§ WHAT TO WORK ON
Copy out the text of every record below exactly as it appears, leaving out the pictures.

################

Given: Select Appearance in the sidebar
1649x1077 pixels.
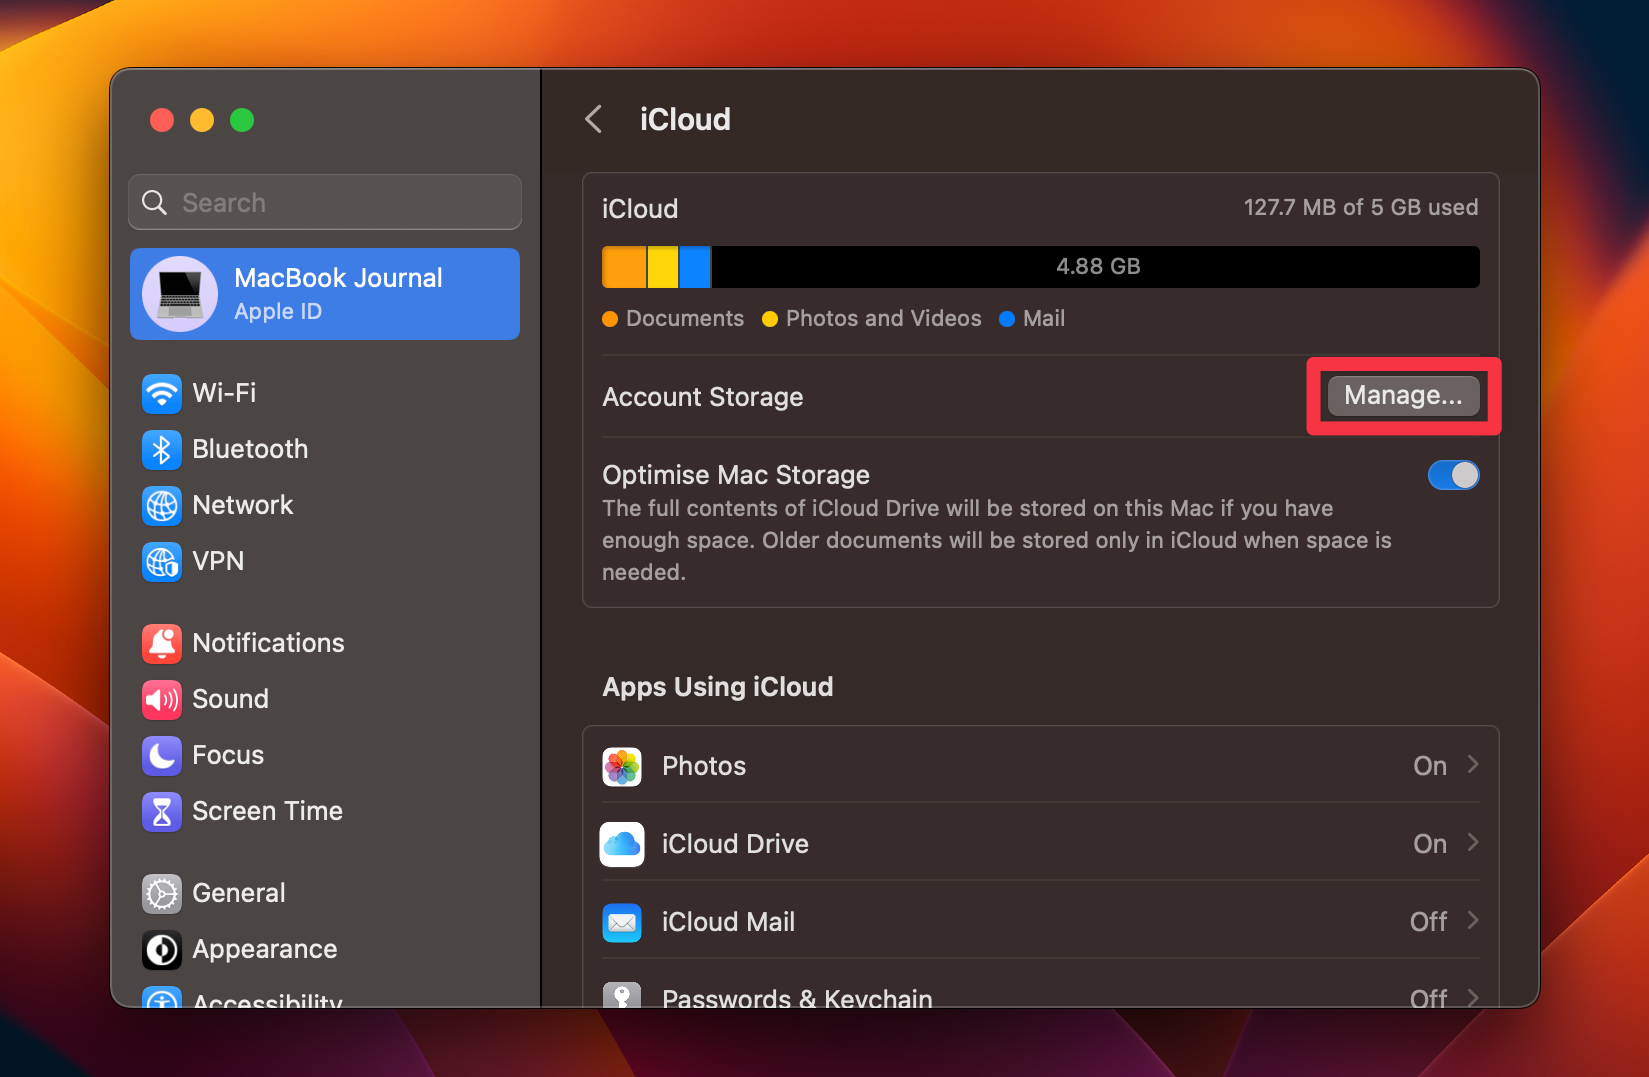Looking at the screenshot, I should click(x=263, y=949).
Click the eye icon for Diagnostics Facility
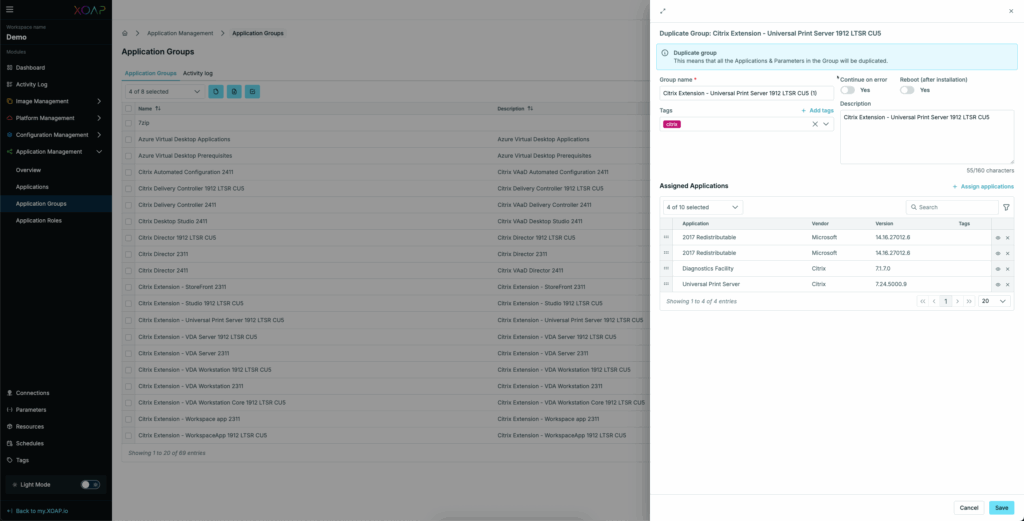Screen dimensions: 1024x521 [x=997, y=269]
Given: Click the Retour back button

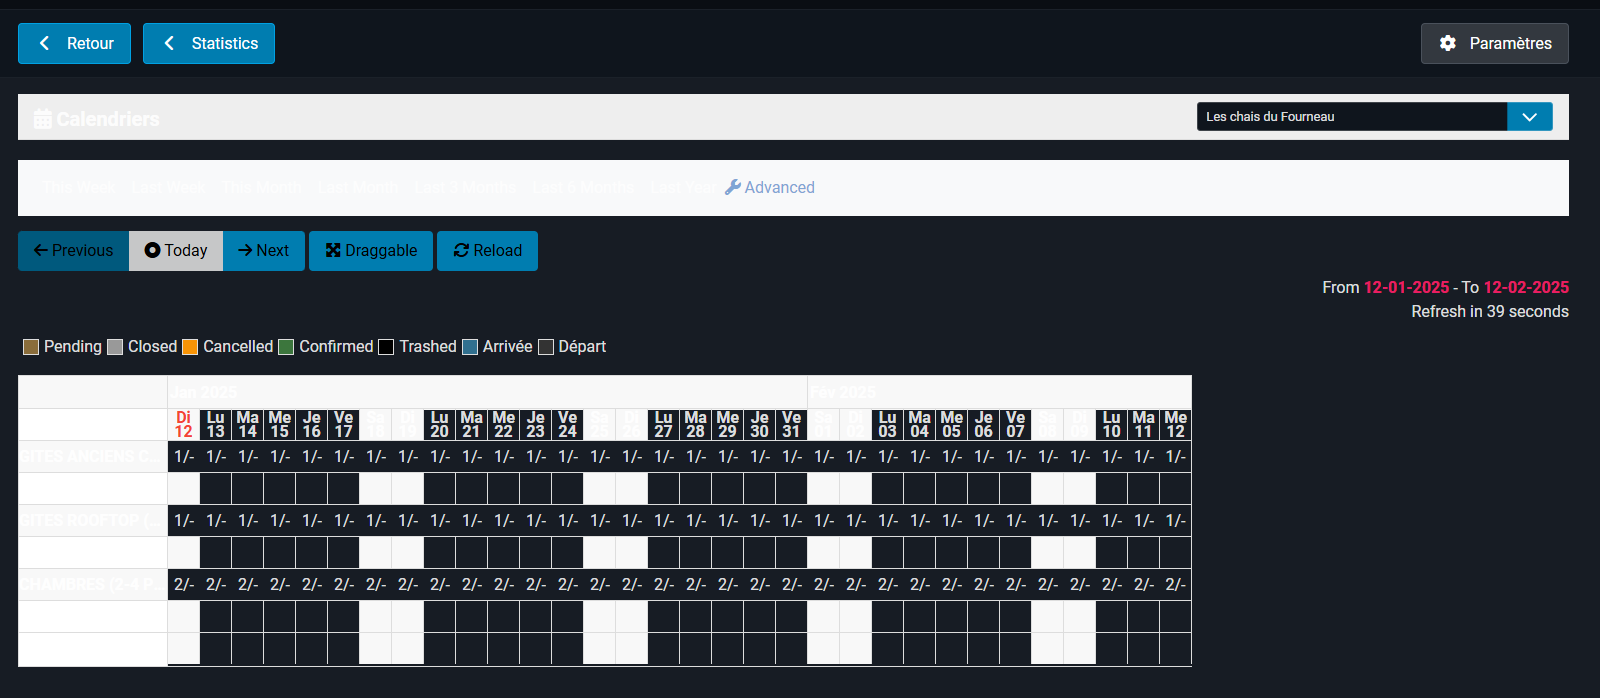Looking at the screenshot, I should (74, 44).
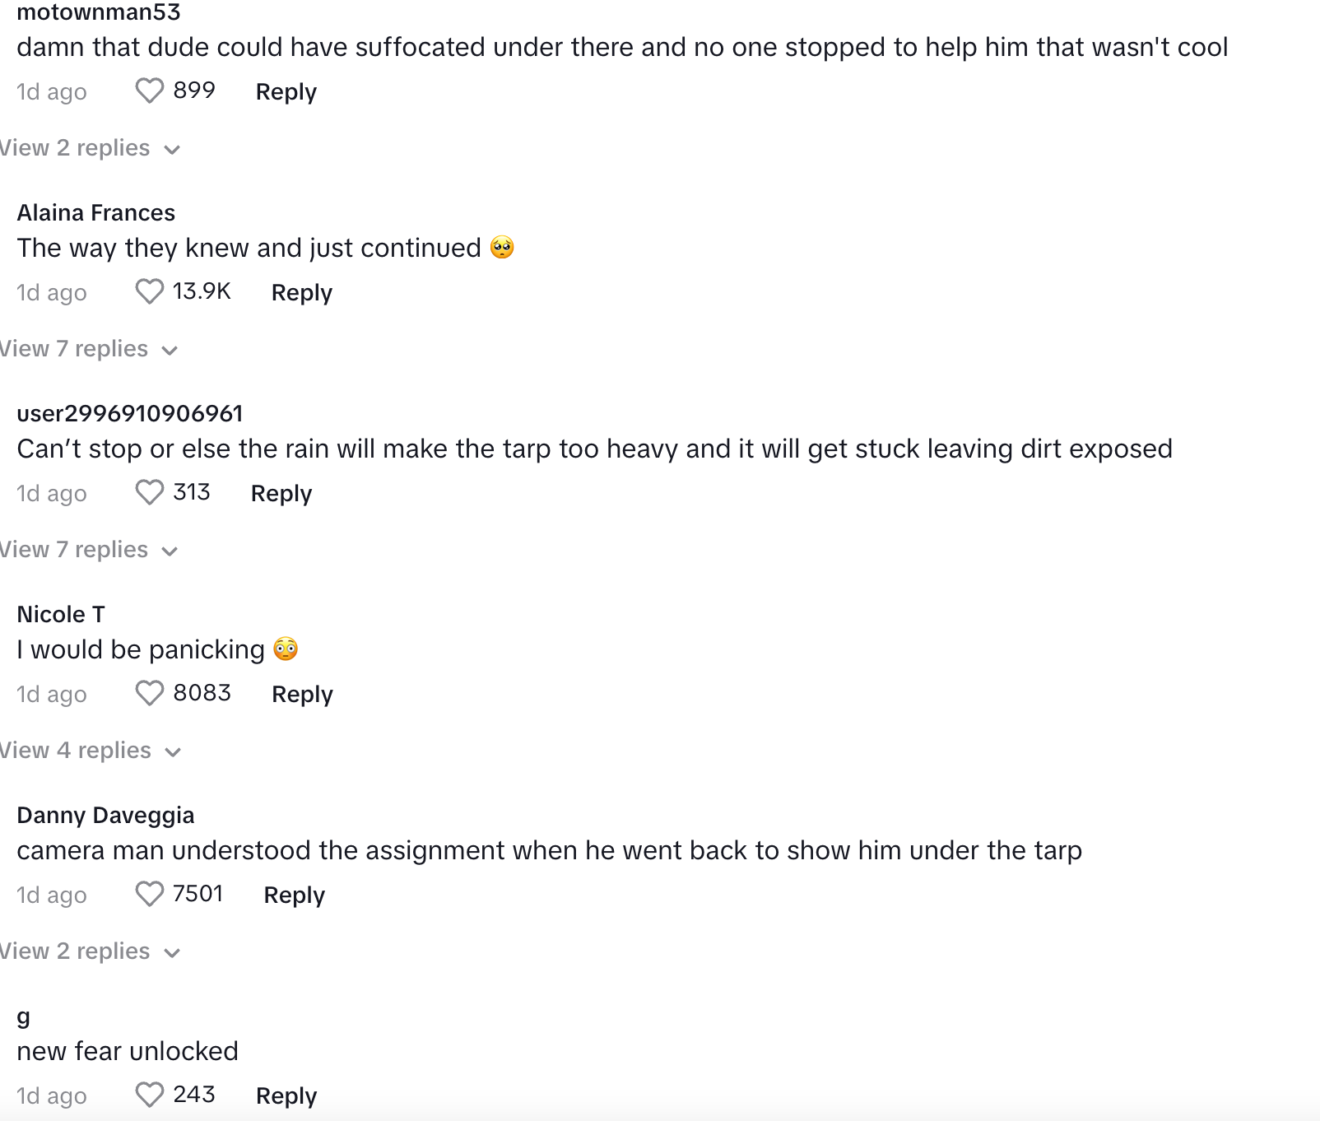
Task: Reply to Nicole T's comment
Action: tap(302, 694)
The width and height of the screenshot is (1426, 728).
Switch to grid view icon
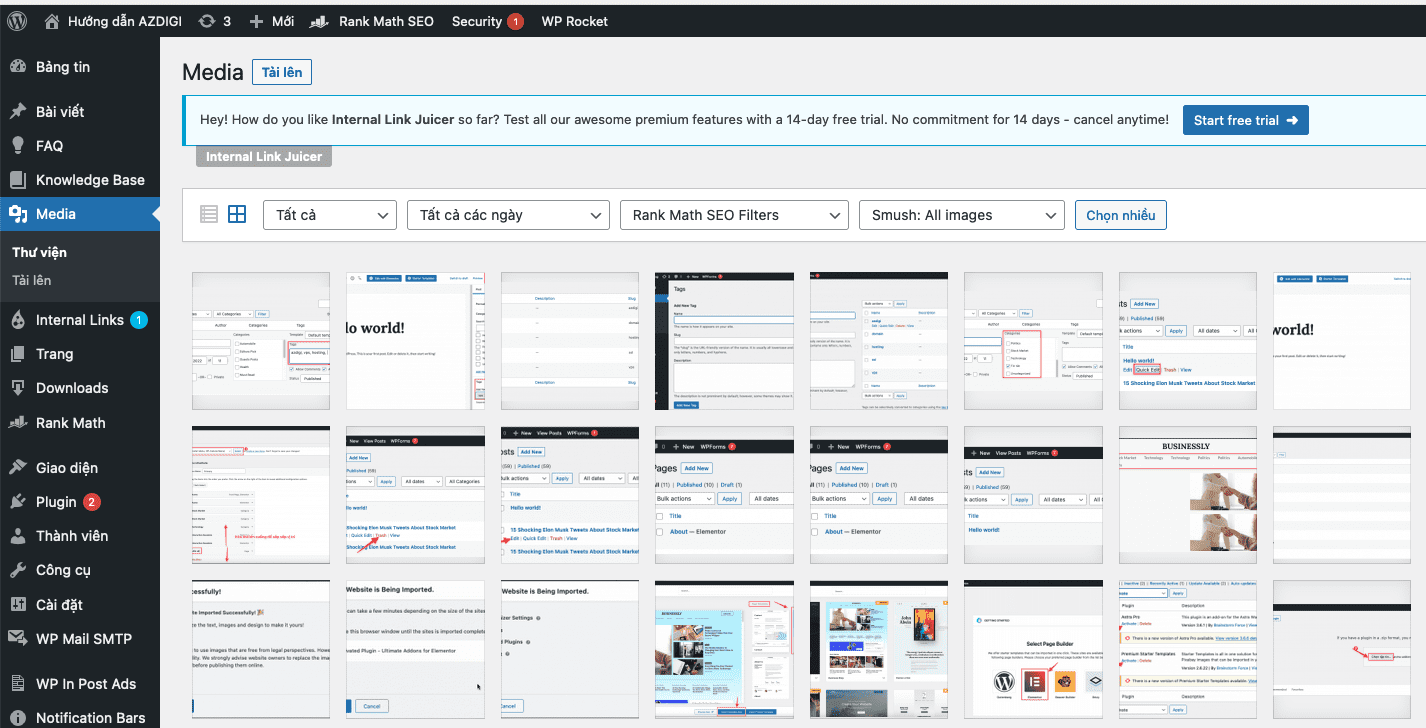point(237,214)
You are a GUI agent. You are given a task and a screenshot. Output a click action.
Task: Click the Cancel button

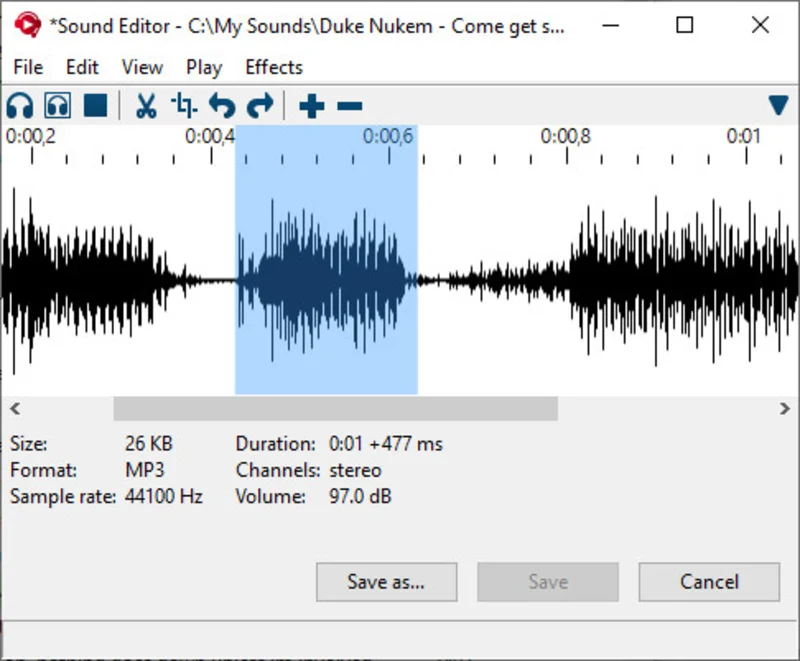pyautogui.click(x=709, y=582)
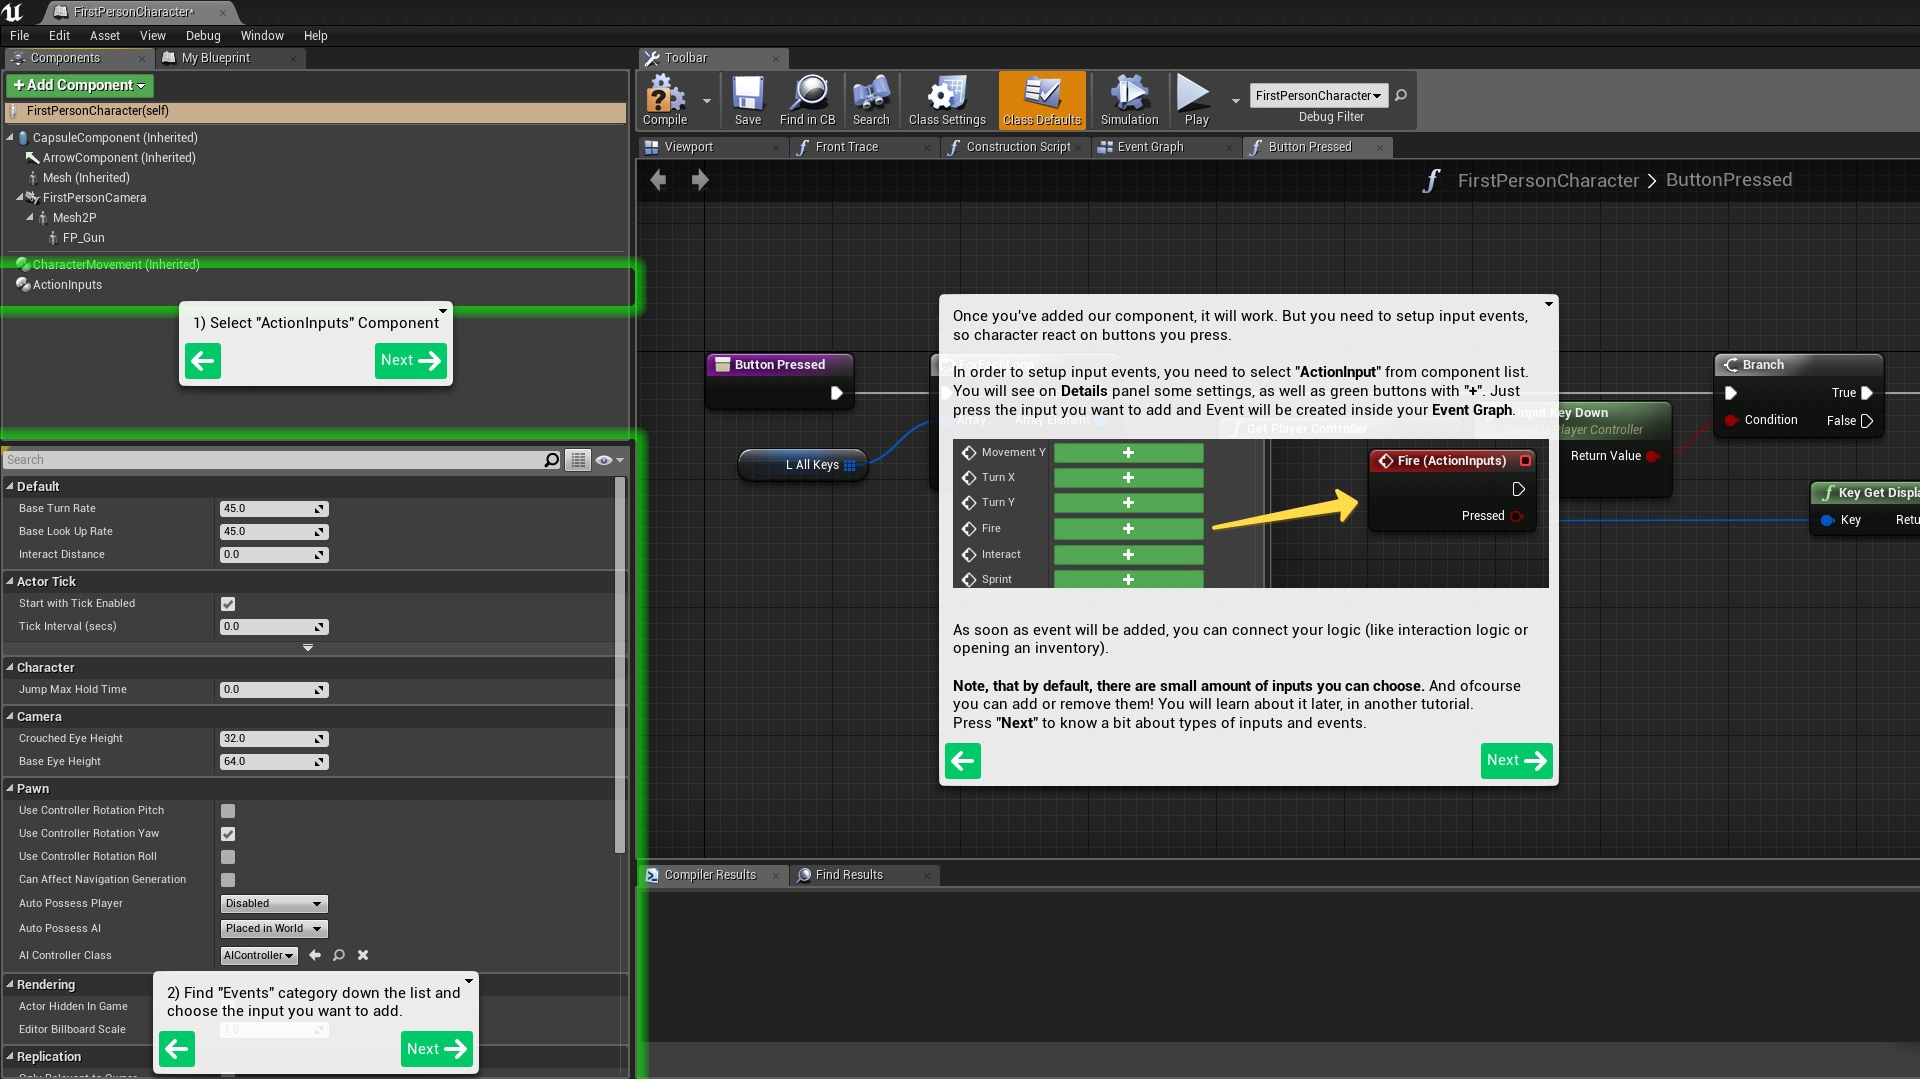Open Find in CB

(808, 99)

################

§ EXPECTED ANSWER
Given: Select Appearance in the sidebar
1649x1077 pixels.
Looking at the screenshot, I should click(x=263, y=949).
Click the eye icon for Diagnostics Facility
Screen dimensions: 1024x521 [x=997, y=269]
Given: Click the Retour back button

Looking at the screenshot, I should (74, 44).
Task: Reply to Nicole T's comment
Action: tap(302, 694)
The width and height of the screenshot is (1426, 728).
Switch to grid view icon
point(237,214)
You are a GUI agent. You are given a task and a screenshot. Output a click action.
Task: Click the Cancel button

pyautogui.click(x=709, y=582)
Open Find in CB

(808, 99)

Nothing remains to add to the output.